Written in an extremely layperson-friendly manner, Greenblatt's "Little Book" broke investing down into terms even an elementary schooler could understand. In fact, Greenblatt said he wrote the book as a way to teach his five children how to make money for themselves.
In reality, the "Magic Formula" is less about magic than it is about simple, common sense investment theory. As Greenblatt explains, the two-step formula is designed to buy stock in good companies at bargain prices.
The return on capital variable accomplishes the first part of that goal (buying good companies), because it looks at how much profit a company is generating using its capital.
The earnings yield variable, meanwhile, accomplishes the second part of the task -- buying those good companies' stocks on the cheap.
The earnings yield is similar to the inverse of the price-to-earnings ratio. Stocks with high earnings yields are taking in a relatively high amount of earnings compared to the price of their stock.

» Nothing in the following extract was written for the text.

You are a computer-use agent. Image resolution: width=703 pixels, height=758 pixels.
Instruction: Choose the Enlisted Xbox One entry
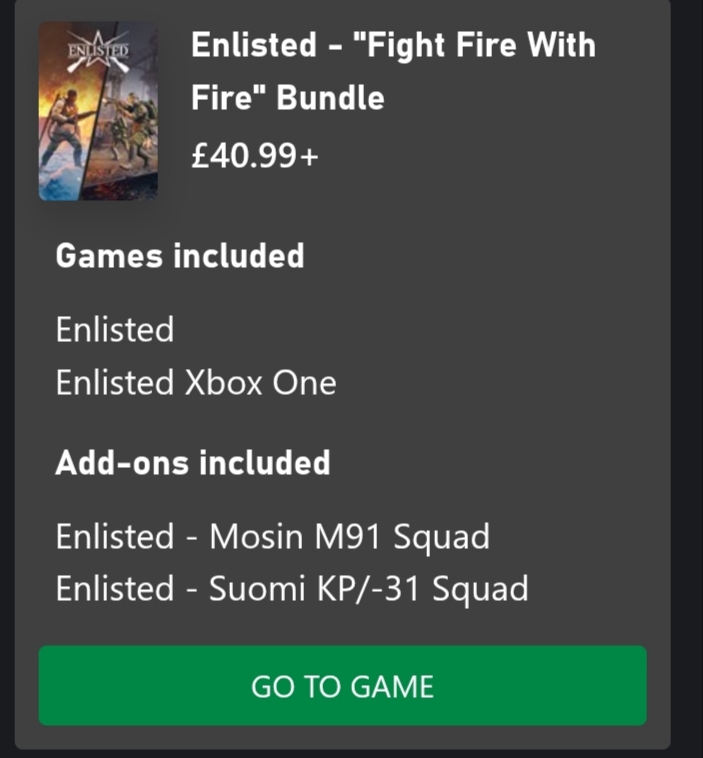coord(196,383)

Here's a look at this portfolio's current holdings:
USANA Health Sciences (USNA)
Express Inc. (EXPR)
Strayer Education (STRA)
C&J Energy Services (CJES)
CACI International (CACI)
InterDigital (IDCC)
CA, Inc. (CA)
Belo Corp. (BLC)
AmSurg (AMSG)
PDL BioPharma (PDLI)
So far, the model has been a strong performer, with some big ups and downs. Since we began tracking our 10-stock Greenblatt-based portfolio in late 2005, the S&P 500 has gained just 18.8%; the Greenblatt-based portfolio has gained 58.2% -- that's 6.6% annualized, vs. 2.4% annualized for the S&P.
The portfolio beat the market in 2006 and 2007, and then did what few funds have done: limit losses in what for stocks was a terrible 2008, and handily beat the market in the 2009 rebound.

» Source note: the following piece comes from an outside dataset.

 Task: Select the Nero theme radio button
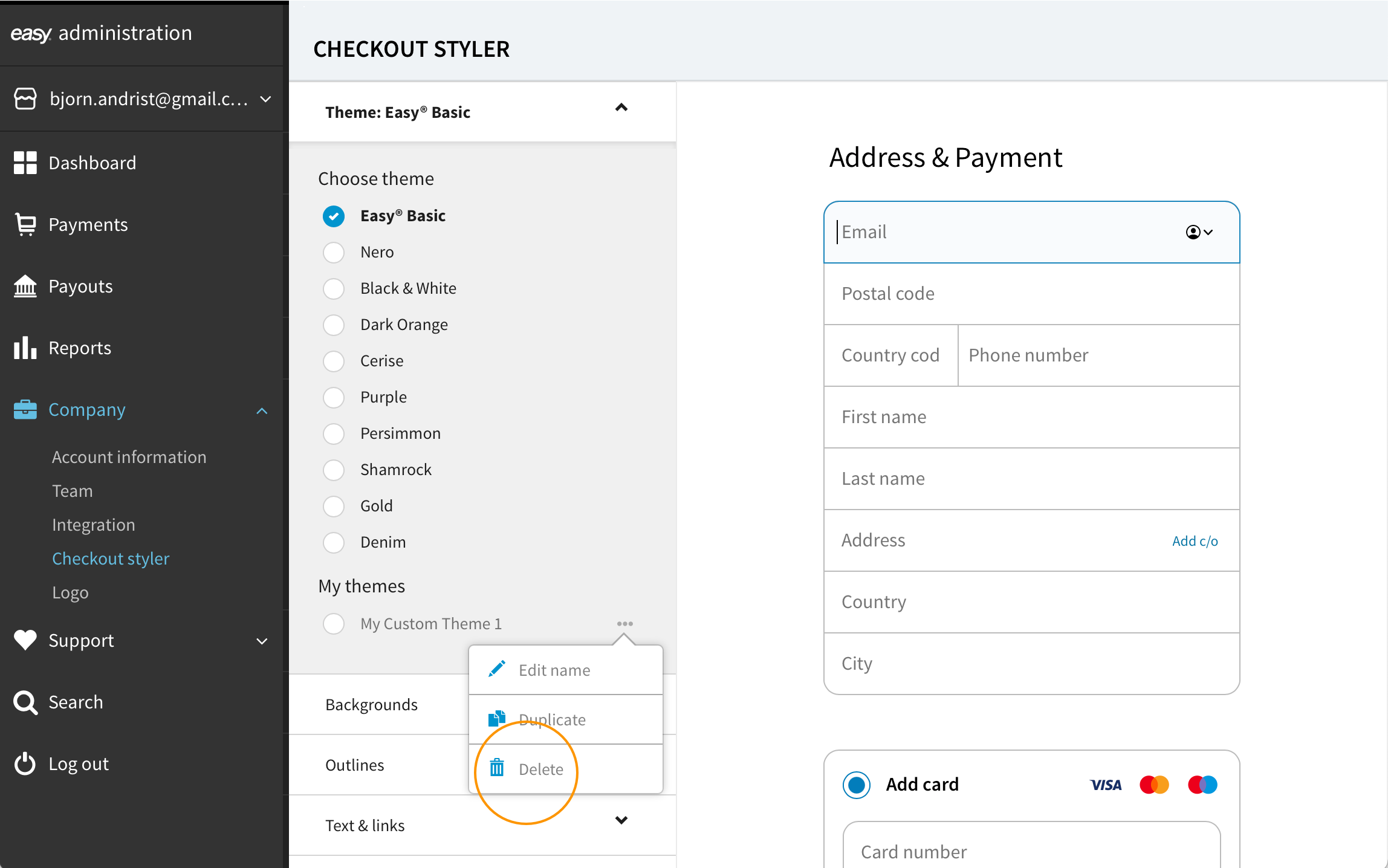(334, 252)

It fell 26.3% in '08 -- not good, but much better than the S&P 500's 38.5% loss -- and surged 63.1% in 2009, vs. 23.5% for the S&P.
After beating the market again in 2010, it has struggled the past two years, however. But Greenblatt stresses that the strategy won't beat the market every month or even every year, which is important to remember.
In fact, during that stellar 17-year period he covered in his book, there were even times when it lagged the market for three straight years. But that, he says, is why it works over the long haul: Undisciplined investors bail on the strategy, allowing those who stick with it to pick up the exceptional bargains they leave behind.
So far in 2013, the Greenblatt-based portfolio has bounced back strong, returning more than 10% already.